We therefore, continue to do this work, both to resolve the problem for children and to build evidence based treatment routes which work for children. Despite the lurid headlines and the constant claims and counter claims, FSC work continues, because what lies beneath this manufactured fight, is the wellbeing of another generation of children. And that, beyond all else, is what matters most of all.
Family Separation Clinic News
Clinical Handbook This is in revision in preparation for publication and offers a detailed treatment map for all practitioners who are working with families affected by a child’s induced psychological splitting.
The Handbook of Therapeutic Parenting for Children of Divorce and Separation is nearing completion and I will make the publishing date and links to purchase available here in 2023.
Course and Resources The Clinic is now focused upon the development of courses and resources for parents and practitioners which will be available for download in 2023. The popular course called Holding up a Healthy Mirror, which is an introduction to Therapeutic Parenting for children suffering from psychological splitting and attachment disorder, will be available for download early in 2023. Further courses for parents, entitled Higher Level Understanding and Reconnections, will be available both live and for download and information about these will be posted here and on the Clinic’s website http://www.familyseparationclinic.co.uk
Downloadable resources will be available on a rolling basis at the Clinic’s website.
Practitioners courses are currently in development, these will be delivered from a new platform and I will introduce this here early next year.
Social Work Training Pathways We are currently delivering two social work training pathways, where the FSC model is being embedded into management of public law cases.
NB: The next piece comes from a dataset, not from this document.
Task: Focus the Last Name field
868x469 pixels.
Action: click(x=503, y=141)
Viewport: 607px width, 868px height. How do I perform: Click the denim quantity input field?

The outcomes of these cases are being evaluated to provide an evidence based treatment pathway for social workers dealing with serious cases of induced psychological splitting in children who are removed from a parent due to psychological and emotional harm.
Other resources are also in development with the support of private investment for which we are very grateful as it allows us to both develop the FSC model of work and make it available around the world for others to use.
Learning and Listening Circles
29th November – Writing to Your Alienated Child – 19:00-21:00 GMT – Cost £40 per person (family members can join for the cost of one place).
For several generations around the world, children’s relationships in divorce and separation have been reduced to what is called ‘letter box contact’ a restriction which is based upon limited letter writing from parent to child. This limited connection to a parent can cause you to feel as if you are writing into a black hole as month after month, you search for something to say.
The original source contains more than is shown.